Task instructions -> Can you reproduce the material below with every "GUI agent" swapped for "screen assistant" and nothing else altered?

Records for this exercise ->
---*---

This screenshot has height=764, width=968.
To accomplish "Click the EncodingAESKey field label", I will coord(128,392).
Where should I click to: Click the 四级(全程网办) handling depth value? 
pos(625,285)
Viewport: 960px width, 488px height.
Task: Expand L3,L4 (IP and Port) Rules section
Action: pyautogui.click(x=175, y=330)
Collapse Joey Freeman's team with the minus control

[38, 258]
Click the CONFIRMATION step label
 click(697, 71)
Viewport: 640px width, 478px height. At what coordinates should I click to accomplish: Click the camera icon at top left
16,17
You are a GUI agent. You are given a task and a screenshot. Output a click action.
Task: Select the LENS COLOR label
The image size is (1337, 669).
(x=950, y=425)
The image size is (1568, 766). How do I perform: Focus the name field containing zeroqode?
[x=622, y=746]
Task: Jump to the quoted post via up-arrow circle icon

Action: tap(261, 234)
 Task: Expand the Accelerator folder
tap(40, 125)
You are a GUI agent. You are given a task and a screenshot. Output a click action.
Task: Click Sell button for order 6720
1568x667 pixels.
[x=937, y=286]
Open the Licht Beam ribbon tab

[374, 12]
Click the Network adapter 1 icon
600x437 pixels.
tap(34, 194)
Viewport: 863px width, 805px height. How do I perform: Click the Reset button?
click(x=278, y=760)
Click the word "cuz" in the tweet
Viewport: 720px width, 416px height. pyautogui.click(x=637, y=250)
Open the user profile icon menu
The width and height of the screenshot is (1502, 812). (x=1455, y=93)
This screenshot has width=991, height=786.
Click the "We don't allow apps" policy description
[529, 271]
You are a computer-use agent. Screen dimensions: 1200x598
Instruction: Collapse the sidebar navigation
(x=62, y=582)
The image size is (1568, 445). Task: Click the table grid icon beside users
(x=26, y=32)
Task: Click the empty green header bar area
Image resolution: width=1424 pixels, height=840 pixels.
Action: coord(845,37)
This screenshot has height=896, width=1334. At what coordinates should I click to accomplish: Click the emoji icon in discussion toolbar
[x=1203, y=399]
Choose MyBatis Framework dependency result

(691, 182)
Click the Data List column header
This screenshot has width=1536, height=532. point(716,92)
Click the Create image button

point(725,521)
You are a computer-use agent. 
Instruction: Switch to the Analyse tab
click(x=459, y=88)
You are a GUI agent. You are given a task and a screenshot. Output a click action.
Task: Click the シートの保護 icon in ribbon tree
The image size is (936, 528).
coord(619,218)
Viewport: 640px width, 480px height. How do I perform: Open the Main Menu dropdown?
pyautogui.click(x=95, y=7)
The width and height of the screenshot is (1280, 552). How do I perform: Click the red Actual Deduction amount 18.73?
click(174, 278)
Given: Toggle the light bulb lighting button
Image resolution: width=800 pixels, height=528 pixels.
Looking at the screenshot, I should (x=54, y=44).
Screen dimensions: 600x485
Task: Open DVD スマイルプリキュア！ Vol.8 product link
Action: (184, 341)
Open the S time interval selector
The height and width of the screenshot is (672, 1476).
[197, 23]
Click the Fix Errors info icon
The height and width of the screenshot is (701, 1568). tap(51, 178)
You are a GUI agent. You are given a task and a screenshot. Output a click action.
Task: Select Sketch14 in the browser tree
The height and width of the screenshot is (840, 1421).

---*---

Right answer ->
This screenshot has height=764, width=968.
To accomplish "Click the EncodingAESKey field label", I will coord(128,392).
Where should I click to: Click the 四级(全程网办) handling depth value? 
pos(625,285)
Viewport: 960px width, 488px height.
Task: Expand L3,L4 (IP and Port) Rules section
Action: pyautogui.click(x=175, y=330)
Collapse Joey Freeman's team with the minus control

[38, 258]
Click the CONFIRMATION step label
 click(697, 71)
Viewport: 640px width, 478px height. At what coordinates should I click to accomplish: Click the camera icon at top left
16,17
You are a screen assistant. You are given a task and a screenshot. Output a click action.
Task: Select the LENS COLOR label
The image size is (1337, 669).
(x=950, y=425)
The image size is (1568, 766). How do I perform: Focus the name field containing zeroqode?
[x=622, y=746]
Task: Jump to the quoted post via up-arrow circle icon

Action: tap(261, 234)
 Task: Expand the Accelerator folder
tap(40, 125)
You are a screen assistant. You are given a task and a screenshot. Output a click action.
Task: Click Sell button for order 6720
1568x667 pixels.
[x=937, y=286]
Open the Licht Beam ribbon tab

[374, 12]
Click the Network adapter 1 icon
600x437 pixels.
tap(34, 194)
Viewport: 863px width, 805px height. How do I perform: Click the Reset button?
click(x=278, y=760)
Click the word "cuz" in the tweet
Viewport: 720px width, 416px height. pyautogui.click(x=637, y=250)
Open the user profile icon menu
The width and height of the screenshot is (1502, 812). (x=1455, y=93)
This screenshot has width=991, height=786.
Click the "We don't allow apps" policy description
[529, 271]
You are a computer-use agent. Screen dimensions: 1200x598
Instruction: Collapse the sidebar navigation
(x=62, y=582)
The image size is (1568, 445). Task: Click the table grid icon beside users
(x=26, y=32)
Task: Click the empty green header bar area
Image resolution: width=1424 pixels, height=840 pixels.
Action: coord(845,37)
This screenshot has height=896, width=1334. At what coordinates should I click to accomplish: Click the emoji icon in discussion toolbar
[x=1203, y=399]
Choose MyBatis Framework dependency result

(691, 182)
Click the Data List column header
This screenshot has width=1536, height=532. point(716,92)
Click the Create image button

point(725,521)
You are a computer-use agent. 
Instruction: Switch to the Analyse tab
click(x=459, y=88)
You are a screen assistant. You are given a task and a screenshot. Output a click action.
Task: Click the シートの保護 icon in ribbon tree
The image size is (936, 528).
coord(619,218)
Viewport: 640px width, 480px height. How do I perform: Open the Main Menu dropdown?
pyautogui.click(x=95, y=7)
The width and height of the screenshot is (1280, 552). How do I perform: Click the red Actual Deduction amount 18.73?
click(174, 278)
Given: Toggle the light bulb lighting button
Image resolution: width=800 pixels, height=528 pixels.
Looking at the screenshot, I should (x=54, y=44).
Screen dimensions: 600x485
Task: Open DVD スマイルプリキュア！ Vol.8 product link
Action: (184, 341)
Open the S time interval selector
The height and width of the screenshot is (672, 1476).
[197, 23]
Click the Fix Errors info icon
The height and width of the screenshot is (701, 1568). tap(51, 178)
You are a screen assistant. You are given a task and a screenshot. Output a click action.
Task: Select Sketch14 in the browser tree
The height and width of the screenshot is (840, 1421).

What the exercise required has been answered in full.